The true origins date back to Roman times, and some suggest even before then. Of course, being well before Christianity, there was no Saint Valentine to inspire the celebration. This was a pagan festival, with all the trappings of a pagan holiday. There were no cute little cherubs with arrows, boxes of chocolate or even romantic candle-lit dinners. Rather, this was a bawdy Roman fertility rite where young men raced naked through Rome whipping women with goat skins. Many women happily bared their flesh for the whipping believing that it increased fertility. There was also a lottery in which young men would draw women’s names so that they could “hook-up” (I believe that is what it is called nowadays) for the length of the festival. 
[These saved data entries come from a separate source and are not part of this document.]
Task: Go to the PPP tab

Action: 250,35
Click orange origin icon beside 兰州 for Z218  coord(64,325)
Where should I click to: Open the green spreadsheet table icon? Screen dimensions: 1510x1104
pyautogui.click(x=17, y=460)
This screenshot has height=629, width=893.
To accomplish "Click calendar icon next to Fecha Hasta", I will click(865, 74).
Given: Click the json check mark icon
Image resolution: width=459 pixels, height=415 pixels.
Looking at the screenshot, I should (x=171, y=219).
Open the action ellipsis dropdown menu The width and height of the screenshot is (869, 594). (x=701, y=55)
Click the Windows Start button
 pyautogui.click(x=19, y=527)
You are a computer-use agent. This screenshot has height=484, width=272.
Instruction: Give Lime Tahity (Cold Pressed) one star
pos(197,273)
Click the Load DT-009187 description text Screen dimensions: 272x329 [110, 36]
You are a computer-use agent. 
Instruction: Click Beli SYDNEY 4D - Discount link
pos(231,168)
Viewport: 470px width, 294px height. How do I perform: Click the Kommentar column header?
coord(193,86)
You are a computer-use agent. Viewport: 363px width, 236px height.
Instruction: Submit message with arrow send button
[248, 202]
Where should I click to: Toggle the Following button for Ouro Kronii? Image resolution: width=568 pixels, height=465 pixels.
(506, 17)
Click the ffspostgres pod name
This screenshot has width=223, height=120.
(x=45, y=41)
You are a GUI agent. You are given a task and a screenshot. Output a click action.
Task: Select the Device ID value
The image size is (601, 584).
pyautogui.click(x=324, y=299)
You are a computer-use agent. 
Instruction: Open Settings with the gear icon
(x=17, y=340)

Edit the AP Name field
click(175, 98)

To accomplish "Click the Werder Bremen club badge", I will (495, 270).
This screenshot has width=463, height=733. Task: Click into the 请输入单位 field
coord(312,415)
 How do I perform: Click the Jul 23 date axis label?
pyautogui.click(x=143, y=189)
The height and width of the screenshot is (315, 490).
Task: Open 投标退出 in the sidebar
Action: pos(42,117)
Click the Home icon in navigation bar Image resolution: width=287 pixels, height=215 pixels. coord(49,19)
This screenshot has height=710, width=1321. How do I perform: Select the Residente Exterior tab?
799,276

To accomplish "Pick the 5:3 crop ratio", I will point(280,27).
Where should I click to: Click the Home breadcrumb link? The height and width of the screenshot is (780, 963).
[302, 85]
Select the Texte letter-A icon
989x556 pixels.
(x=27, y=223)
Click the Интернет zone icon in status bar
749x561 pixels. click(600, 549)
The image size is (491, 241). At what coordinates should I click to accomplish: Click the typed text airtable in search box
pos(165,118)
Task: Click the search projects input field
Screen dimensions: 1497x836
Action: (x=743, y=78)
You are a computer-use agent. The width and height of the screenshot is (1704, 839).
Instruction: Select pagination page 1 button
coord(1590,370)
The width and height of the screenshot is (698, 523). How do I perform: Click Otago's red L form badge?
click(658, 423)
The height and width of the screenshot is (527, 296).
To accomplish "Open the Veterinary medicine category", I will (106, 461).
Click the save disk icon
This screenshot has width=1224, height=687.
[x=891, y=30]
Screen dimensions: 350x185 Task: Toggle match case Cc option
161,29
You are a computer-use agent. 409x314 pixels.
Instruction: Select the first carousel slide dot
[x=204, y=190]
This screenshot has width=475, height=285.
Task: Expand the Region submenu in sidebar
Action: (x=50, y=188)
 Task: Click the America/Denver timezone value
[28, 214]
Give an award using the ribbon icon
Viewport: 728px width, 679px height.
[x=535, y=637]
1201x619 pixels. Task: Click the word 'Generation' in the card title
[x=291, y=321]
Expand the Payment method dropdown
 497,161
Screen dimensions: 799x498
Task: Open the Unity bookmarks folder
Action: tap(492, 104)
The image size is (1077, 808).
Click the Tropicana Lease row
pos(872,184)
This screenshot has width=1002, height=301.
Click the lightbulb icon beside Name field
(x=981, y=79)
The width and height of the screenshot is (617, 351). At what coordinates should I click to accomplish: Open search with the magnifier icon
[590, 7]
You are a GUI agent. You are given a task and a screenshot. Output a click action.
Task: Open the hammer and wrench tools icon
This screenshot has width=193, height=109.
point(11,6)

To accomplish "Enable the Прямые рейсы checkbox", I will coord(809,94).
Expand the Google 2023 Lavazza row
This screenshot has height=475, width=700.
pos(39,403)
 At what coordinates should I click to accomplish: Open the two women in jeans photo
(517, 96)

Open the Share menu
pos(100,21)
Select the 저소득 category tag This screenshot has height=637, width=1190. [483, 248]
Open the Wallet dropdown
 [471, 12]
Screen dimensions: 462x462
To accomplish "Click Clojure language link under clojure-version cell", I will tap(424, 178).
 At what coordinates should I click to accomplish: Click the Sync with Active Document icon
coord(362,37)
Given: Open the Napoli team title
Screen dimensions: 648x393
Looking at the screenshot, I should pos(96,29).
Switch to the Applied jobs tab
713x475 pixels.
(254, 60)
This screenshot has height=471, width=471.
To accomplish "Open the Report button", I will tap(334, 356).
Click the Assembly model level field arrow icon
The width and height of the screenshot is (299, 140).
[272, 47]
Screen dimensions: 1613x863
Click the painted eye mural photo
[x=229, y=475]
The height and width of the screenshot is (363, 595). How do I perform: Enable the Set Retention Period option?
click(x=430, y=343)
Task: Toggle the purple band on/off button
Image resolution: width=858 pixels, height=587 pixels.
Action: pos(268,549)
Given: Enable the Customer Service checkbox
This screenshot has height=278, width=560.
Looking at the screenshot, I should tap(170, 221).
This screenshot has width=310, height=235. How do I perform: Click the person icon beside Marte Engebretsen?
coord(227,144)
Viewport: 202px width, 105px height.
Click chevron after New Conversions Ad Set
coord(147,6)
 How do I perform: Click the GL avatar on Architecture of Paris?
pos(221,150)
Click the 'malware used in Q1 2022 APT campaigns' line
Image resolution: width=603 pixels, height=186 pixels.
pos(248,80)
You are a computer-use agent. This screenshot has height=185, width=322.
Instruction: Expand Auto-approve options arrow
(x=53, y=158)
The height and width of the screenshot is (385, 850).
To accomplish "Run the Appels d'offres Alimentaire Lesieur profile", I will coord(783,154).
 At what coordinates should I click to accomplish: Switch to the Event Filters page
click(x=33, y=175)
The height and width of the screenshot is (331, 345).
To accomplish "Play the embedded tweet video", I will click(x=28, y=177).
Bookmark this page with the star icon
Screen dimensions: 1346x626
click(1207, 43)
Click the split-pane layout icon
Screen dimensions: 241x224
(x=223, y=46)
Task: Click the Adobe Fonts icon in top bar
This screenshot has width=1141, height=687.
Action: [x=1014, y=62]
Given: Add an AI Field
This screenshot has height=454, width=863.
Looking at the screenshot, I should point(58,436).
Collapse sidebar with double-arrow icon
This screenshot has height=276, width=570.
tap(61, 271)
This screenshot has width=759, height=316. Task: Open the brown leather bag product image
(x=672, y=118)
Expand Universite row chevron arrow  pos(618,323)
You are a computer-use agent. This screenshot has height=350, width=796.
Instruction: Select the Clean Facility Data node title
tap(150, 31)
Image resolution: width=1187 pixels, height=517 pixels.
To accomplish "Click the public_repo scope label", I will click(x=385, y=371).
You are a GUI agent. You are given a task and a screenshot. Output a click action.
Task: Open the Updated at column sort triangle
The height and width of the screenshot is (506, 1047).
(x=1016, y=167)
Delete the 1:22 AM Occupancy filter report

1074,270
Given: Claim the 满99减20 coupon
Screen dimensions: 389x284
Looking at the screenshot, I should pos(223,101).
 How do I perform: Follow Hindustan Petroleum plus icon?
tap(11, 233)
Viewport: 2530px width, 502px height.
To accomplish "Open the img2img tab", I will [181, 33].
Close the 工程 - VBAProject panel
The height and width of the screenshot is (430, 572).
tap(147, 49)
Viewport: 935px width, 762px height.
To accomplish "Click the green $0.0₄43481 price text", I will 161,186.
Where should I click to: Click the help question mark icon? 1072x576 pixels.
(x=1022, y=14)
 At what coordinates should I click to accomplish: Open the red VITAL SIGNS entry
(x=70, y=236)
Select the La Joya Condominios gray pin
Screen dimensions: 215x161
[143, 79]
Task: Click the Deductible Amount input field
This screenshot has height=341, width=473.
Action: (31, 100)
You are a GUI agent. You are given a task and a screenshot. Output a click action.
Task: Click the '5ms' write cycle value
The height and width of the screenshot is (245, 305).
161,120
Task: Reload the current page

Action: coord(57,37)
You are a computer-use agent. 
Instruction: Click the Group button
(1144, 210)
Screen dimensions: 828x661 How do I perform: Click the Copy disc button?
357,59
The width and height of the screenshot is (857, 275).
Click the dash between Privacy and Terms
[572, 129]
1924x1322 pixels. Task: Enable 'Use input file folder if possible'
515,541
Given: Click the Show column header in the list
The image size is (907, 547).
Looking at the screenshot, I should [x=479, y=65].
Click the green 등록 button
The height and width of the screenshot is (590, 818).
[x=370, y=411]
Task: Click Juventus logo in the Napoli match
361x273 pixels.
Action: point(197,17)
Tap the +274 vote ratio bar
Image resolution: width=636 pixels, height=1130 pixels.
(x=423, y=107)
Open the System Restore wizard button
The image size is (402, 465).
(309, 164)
This festival was the Lupercalia. The exact intent of the festival is not clear. Some suggest that it was in honor of the Roman pastoral god, Faunus, while others assert that it was in honor of Inuus, the god of fertility. My personal preference is that it was in honor of the Roman fertility god Lupercus. Considering the name of the festival, this only makes sense; Lupa in Italian is wolf. We should also remember that Romulus and Remus, the founders of Rome, were raised by a she-wolf. The festival began with a sacrifice made at the Lupercal cave on Palatine Hill which was supposedly the cave where Rome’s two founders were nurtured by the she-wolf. 

The Lupercalia was a popular festival surviving until 494 BCE, well after the Christianization of the Roman Empire. In that year, Pope Gelasius wrote a letter condemning Christian participation in the celebration. The pope eliminated the pagan holiday, declaring February 14 a day to remember the martyred Saint Valentine. The saint, according to the most common legend, was executed by the Roman Emperor Claudius II for providing aid to persecuted Christians and secretly marrying Christians. The latter serving as a tie into the holiday as a day for lovers. As far as the giving of cards, Valentine is reported to have restored the sight of his jailor’s daughter. The night before his execution, Valentine is said to have written a note to the girl signed “from your Valentine.”

Now there is always going to be one group or another that wants to spoil the party. Some groups shun Halloween because of all the devils and witches while other groups tell us that Christmas trees, as well as the celebration of Christmas itself, are things to be avoided because of their pagan origins. These same party-poopers have a problem with Valentine’s day for similar reasons. Admittedly, there are several features of the holiday that do seem to originate with the Lupercalia. The Valentine’s Day colors of red and white, for example, are said to come from the Lupercalia sacrifices with red representing the blood of the animals and white the milk used to wipe the blood clean as well as the representation of procreation, new life. 

At the other end of the spectrum are those that say the two are unrelated. They just happen to fall on the same date, after all, there are only 365 days in a year. If, as they say, Valentine’s Day did not evolve from the Lupercalia, I believe that it is more than a chance. Like Valentine’s Day, it was probably a great excuse to have one heck of a party in the middle of a boring winter.